“Sports during adolescence may reduce risk of osteoporosis”

Osteoporosis, also known as bone loss, is a condition commonly encountered in both men and women as they age. Physical Therapy and Rehabilitation Specialist Prof. Dr. Meral Kozakçıoğlu explained that the condition occurs more frequently in women due to the gradual resorption of bones that begins before menopause, typically between the ages of 40 and 45. In men, the condition occurs at a later age due to the higher bone density in men.

Calcium deficiency is a basic cause of osteoporosis. Other factors that contribute to bone loss include the deficiency of osteoblasts, vitamin D, hormonal imbalances, and decreased physical activity. If left untreated, osteoporosis can lead to fragile bones that are vulnerable to fractures, particularly in the back and hip joints.

According to Prof. Dr. Kozakçıoğlu, developing strong muscle mass can help prevent osteoporosis. Women are most at risk for osteoporosis-related bone fractures due to the rapid loss of bone mass, and as a result, strong back and leg muscles are crucial in preventing bone loss.

Apart from pain, postural disorder is also a symptom of osteoporosis. Prof. Dr. Kozakçıoğlu warns that osteoporosis can cause hunching and shortening in stature. The ribs also pass inward with this posture disorder, narrowing the intervals and negatively impacting the heart and lungs in the future.

A balanced diet with adequate calcium intake can help prevent osteoporosis. Prof. Dr. Kozakçıoğlu suggests consuming 1000-1200 mg of calcium daily, which can be obtained from a glass of milk or a bowl of yogurt. Green vegetables can also be an excellent source of calcium.

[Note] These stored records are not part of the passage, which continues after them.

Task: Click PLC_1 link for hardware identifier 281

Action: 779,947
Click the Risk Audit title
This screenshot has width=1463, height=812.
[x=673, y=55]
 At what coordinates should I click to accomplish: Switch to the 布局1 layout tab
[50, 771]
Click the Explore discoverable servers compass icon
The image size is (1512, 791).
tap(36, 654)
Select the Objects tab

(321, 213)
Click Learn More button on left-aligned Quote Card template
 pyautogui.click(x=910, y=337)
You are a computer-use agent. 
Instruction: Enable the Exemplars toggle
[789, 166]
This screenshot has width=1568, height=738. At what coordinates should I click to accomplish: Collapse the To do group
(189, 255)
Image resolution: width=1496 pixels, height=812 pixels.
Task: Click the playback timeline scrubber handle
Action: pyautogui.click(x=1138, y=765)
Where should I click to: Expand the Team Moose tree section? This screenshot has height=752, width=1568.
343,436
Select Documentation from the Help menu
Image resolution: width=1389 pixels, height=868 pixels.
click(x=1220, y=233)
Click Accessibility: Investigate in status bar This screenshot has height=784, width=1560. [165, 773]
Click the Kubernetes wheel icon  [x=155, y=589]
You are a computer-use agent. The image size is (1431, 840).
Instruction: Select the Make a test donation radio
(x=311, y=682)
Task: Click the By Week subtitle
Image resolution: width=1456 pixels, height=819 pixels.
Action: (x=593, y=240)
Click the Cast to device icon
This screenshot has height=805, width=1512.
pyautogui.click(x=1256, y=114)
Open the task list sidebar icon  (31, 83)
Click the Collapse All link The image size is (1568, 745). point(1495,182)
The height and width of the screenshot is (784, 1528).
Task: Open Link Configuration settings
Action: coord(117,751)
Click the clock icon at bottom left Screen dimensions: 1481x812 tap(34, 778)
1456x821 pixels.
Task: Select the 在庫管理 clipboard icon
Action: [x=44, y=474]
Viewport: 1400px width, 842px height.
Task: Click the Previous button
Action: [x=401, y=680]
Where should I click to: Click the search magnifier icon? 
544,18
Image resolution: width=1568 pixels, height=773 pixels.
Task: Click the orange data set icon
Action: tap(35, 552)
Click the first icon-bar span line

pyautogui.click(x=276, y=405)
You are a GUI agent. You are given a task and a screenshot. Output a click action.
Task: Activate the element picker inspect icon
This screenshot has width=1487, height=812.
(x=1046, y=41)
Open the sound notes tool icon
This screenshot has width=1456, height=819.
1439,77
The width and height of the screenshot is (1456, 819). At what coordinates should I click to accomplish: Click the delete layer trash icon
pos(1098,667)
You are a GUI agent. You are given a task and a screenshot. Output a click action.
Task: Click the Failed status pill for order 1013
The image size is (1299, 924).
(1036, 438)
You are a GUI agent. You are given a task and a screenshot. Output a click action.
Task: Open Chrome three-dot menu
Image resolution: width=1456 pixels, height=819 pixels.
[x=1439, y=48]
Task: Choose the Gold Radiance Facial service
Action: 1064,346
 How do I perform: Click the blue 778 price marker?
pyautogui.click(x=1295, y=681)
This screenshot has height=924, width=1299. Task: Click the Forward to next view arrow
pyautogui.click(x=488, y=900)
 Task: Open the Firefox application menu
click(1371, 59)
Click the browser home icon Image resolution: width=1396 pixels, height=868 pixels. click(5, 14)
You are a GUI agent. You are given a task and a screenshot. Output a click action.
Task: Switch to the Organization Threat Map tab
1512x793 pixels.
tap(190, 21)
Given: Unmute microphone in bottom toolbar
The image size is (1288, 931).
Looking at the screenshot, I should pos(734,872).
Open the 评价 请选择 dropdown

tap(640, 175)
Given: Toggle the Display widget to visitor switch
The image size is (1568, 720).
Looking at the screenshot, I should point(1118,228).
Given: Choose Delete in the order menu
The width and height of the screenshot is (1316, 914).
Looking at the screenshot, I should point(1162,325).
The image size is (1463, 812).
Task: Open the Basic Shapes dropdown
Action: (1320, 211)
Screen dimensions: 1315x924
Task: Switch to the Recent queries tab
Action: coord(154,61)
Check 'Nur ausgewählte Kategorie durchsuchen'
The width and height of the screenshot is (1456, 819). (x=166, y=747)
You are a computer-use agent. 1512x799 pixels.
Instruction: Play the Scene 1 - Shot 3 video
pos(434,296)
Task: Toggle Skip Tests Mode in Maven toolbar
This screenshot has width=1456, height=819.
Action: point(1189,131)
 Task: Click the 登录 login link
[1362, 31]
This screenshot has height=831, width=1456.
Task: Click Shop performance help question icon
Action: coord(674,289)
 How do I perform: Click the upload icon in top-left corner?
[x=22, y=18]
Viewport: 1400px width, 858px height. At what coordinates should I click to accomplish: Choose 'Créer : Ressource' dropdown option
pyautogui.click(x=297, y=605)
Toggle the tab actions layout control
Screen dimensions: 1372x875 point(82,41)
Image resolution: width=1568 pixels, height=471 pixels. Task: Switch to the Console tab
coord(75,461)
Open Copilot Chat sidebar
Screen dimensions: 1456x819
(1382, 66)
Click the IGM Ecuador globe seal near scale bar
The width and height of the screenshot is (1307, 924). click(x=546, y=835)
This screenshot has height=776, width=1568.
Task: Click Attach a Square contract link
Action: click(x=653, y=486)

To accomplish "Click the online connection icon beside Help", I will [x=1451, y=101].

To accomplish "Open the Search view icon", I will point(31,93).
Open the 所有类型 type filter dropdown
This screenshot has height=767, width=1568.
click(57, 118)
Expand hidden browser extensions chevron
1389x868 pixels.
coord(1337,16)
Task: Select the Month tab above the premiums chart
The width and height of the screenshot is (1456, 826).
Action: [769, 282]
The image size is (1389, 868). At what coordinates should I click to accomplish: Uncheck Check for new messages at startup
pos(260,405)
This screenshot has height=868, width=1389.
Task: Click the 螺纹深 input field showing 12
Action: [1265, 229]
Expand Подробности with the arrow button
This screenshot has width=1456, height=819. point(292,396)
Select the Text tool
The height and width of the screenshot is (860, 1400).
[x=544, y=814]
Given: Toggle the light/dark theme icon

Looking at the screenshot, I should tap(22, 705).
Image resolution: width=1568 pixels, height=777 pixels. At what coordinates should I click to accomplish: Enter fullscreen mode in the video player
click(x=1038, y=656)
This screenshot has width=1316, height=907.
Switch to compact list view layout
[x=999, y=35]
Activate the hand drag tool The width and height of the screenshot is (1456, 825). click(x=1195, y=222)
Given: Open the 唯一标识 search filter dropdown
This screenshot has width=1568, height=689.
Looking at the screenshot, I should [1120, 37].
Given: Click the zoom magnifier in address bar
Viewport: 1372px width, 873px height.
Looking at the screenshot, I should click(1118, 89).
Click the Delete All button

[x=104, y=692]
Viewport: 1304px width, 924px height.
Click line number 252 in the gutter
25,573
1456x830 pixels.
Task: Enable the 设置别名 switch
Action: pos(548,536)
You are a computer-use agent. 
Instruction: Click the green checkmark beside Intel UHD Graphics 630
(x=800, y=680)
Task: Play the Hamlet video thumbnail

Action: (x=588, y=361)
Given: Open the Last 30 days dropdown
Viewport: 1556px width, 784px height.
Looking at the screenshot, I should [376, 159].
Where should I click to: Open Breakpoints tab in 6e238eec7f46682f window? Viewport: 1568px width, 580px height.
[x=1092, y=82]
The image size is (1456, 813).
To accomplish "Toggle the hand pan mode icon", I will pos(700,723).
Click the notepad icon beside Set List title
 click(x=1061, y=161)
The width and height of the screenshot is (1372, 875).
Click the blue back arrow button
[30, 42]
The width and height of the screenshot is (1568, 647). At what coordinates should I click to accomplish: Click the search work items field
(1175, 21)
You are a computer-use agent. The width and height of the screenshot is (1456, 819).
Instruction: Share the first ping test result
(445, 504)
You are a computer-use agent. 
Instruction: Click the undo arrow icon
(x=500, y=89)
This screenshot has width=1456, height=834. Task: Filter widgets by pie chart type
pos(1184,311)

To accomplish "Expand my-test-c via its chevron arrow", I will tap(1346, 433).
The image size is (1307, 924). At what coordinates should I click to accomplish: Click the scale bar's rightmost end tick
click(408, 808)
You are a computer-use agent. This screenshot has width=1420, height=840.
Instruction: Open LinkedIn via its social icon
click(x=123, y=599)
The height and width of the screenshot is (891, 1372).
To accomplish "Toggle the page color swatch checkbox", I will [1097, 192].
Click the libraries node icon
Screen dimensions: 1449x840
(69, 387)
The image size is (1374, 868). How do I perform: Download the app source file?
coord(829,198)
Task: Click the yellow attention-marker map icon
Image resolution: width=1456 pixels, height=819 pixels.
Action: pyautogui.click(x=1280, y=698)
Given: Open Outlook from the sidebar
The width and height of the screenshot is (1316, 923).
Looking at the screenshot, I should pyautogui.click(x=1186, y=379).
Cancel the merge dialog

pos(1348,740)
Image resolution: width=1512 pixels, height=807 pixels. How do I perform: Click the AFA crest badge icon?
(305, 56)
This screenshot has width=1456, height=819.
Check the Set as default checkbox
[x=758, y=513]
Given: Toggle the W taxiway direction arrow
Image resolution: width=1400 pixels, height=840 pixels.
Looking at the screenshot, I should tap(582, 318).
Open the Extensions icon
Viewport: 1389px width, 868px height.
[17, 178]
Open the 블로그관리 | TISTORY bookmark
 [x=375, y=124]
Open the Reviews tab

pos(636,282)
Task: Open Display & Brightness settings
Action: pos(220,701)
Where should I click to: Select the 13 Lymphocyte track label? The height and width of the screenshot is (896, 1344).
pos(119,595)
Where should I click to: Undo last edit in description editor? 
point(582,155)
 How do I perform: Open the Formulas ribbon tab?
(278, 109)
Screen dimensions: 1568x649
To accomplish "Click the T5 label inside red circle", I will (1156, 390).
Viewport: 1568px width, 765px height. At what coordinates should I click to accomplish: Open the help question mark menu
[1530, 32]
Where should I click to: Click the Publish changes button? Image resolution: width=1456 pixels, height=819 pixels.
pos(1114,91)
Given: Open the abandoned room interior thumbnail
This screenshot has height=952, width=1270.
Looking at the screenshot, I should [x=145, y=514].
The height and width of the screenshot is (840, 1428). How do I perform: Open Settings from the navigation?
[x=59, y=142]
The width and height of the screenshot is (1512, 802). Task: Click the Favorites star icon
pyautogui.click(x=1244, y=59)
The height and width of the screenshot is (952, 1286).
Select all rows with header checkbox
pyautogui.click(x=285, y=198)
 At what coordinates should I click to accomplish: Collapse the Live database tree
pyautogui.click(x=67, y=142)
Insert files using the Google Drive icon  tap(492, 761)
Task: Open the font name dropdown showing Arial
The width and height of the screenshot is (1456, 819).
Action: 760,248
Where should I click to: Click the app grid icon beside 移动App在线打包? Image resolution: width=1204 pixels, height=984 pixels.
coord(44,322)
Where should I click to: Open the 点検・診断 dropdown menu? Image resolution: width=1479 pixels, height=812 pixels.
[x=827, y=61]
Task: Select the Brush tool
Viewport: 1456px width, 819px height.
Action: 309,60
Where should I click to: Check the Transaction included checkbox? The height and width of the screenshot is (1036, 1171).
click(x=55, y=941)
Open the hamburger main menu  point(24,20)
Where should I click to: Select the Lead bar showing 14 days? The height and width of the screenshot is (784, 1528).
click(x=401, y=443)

Prof. Dr. Kozakçıoğlu emphasizes the importance of preventing osteoporosis starting in adolescence. Children can be directed towards sports like basketball, volleyball, and running. These sports can strengthen bones and help prepare them for the future. Planning activities and nutrition with the family and school can make a significant difference in preventing bone loss in later years.